*Given instruction*
Can you rename "navigation bar" to "toolbar" in the listing's lines, starting at the one containing "Click the back" and ending at the one containing "Looking at the", then write out only those lines, otherwise unchanged and without the pictures?

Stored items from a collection
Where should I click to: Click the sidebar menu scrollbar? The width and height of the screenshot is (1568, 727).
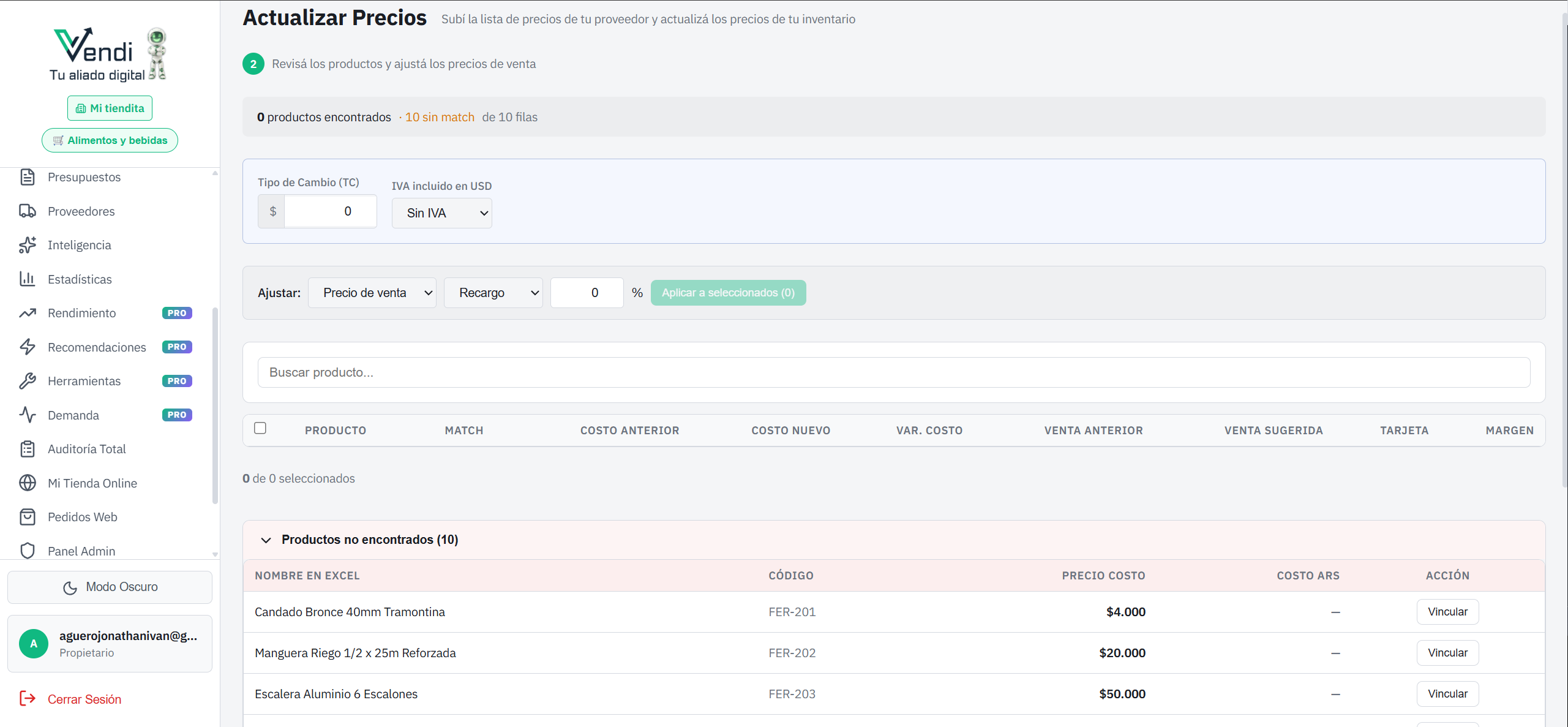pyautogui.click(x=215, y=404)
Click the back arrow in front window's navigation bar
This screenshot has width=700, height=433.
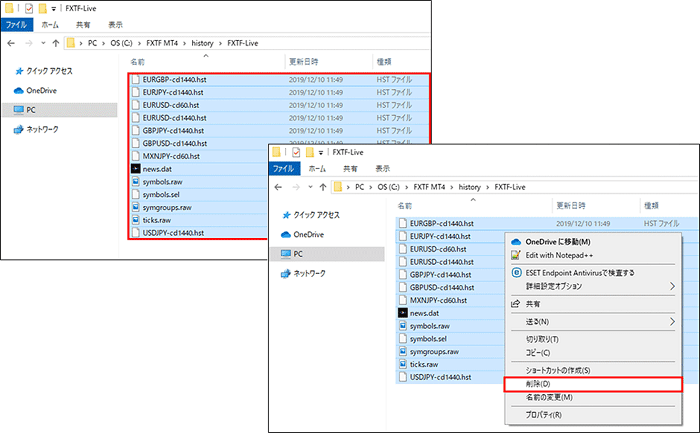pos(281,187)
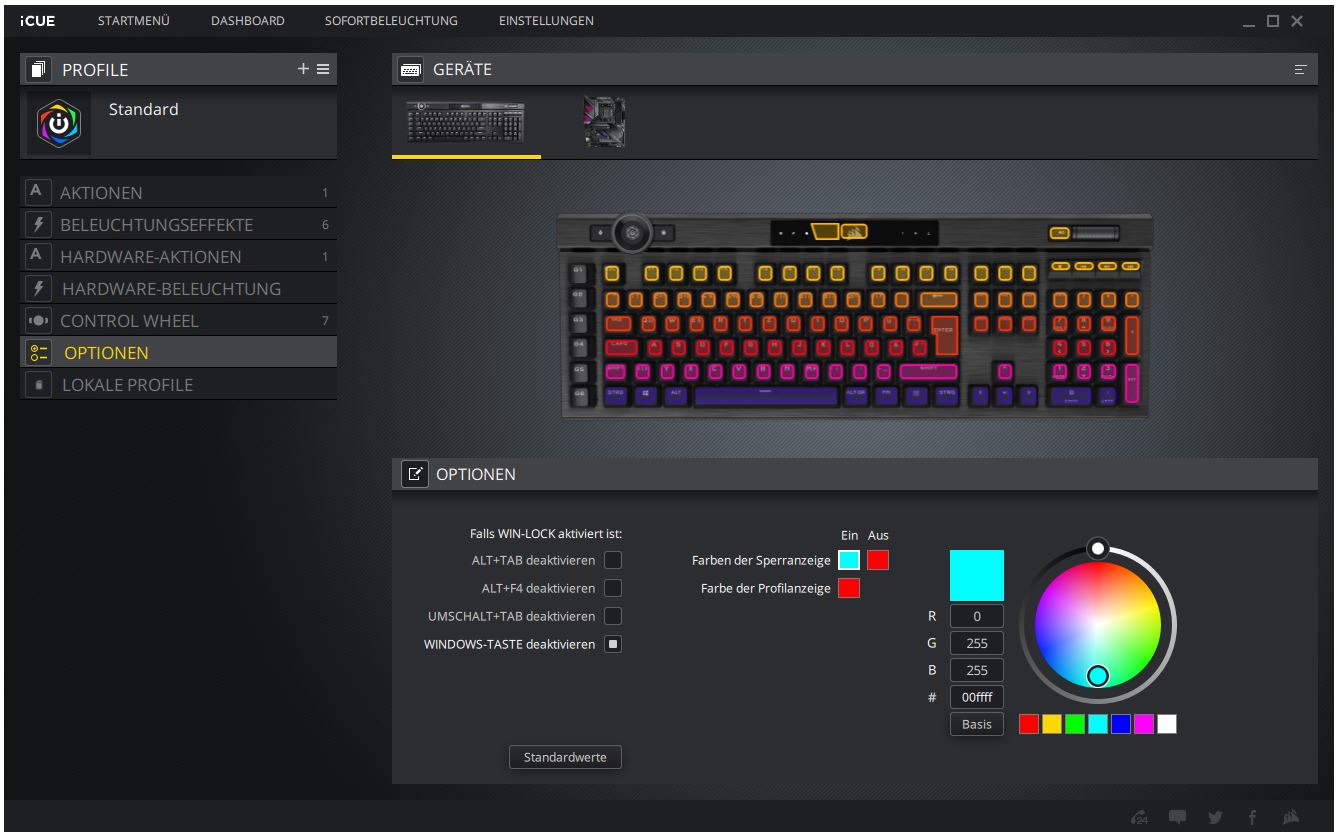Viewport: 1338px width, 837px height.
Task: Pick the magenta preset color swatch
Action: pos(1143,724)
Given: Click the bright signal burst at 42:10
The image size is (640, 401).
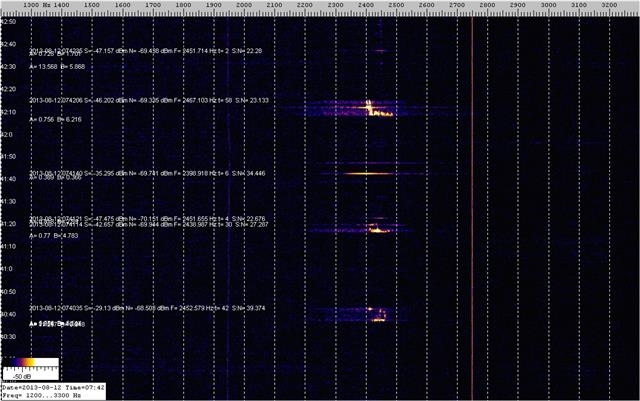Looking at the screenshot, I should click(x=375, y=109).
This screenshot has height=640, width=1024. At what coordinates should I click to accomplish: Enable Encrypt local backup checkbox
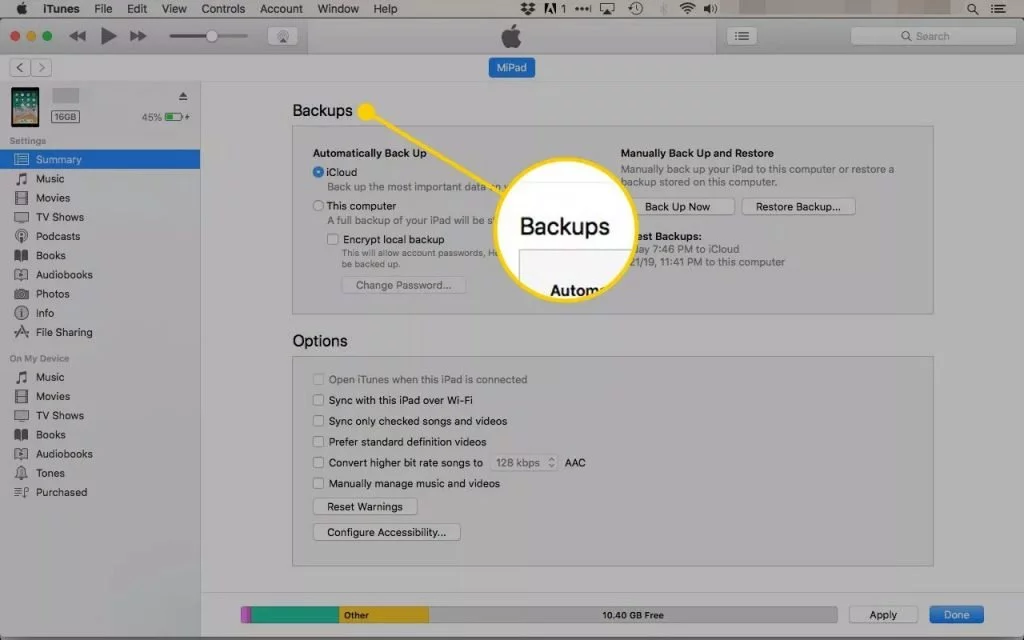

*The output*
Click the back arrow in front window's toolbar
This screenshot has width=700, height=433.
pos(281,187)
Viewport: 1338px width, 837px height.
Task: Pick the magenta preset color swatch
Action: pos(1143,724)
Given: Click the bright signal burst at 42:10
The image size is (640, 401).
Looking at the screenshot, I should click(x=375, y=109).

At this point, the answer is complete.